-- INPUT follows --
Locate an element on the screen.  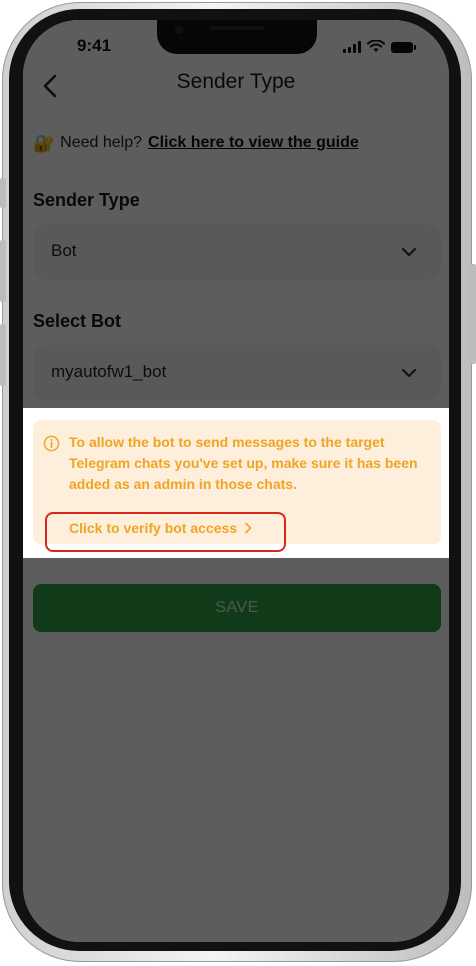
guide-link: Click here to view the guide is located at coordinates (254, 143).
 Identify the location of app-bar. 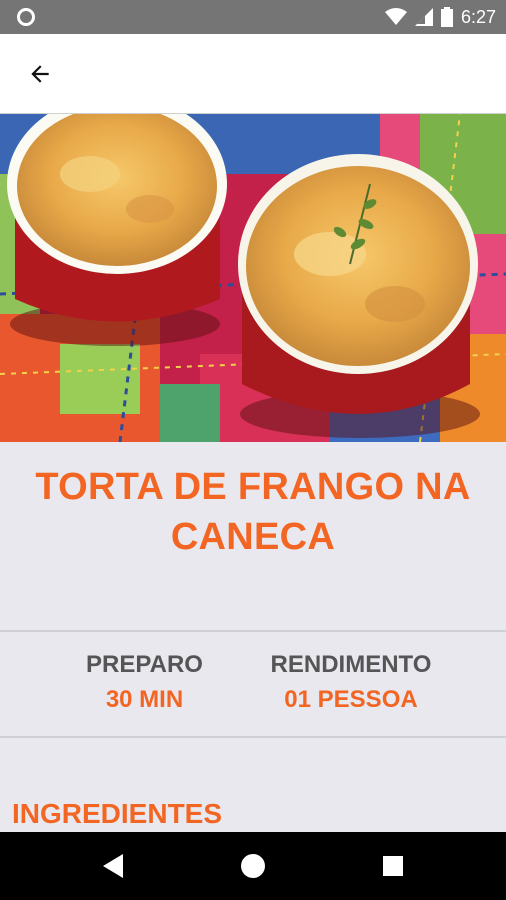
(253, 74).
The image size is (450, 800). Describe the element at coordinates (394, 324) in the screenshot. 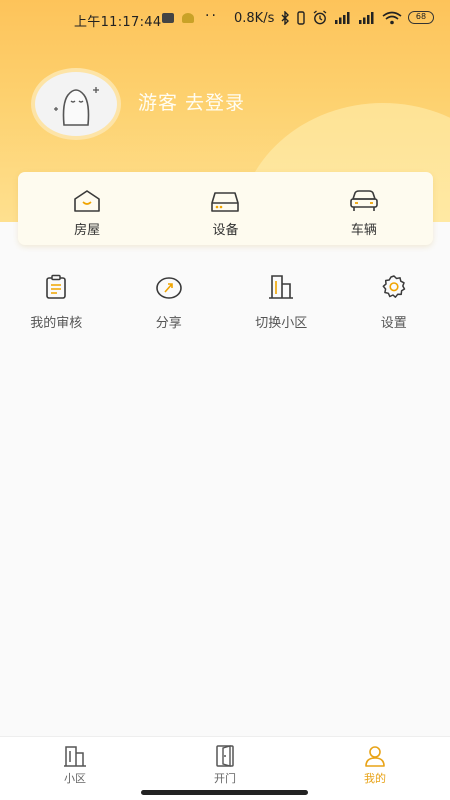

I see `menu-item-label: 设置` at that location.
-- INPUT concluded --
**PROBLEM DETAILS:** Put every line of the listing into a JSON list of strings, one string per line, skipping blank lines. Omit the pictures.

**SOLUTION FOR THIS EXERCISE:**
[
  "Locate an element on the screen.  ",
  "guide-link: Click here to view the guide is located at coordinates (254, 143).",
  " Identify the location of app-bar. ",
  "(253, 74).",
  "The image size is (450, 800). Describe the element at coordinates (394, 324) in the screenshot. ",
  "I see `menu-item-label: 设置` at that location."
]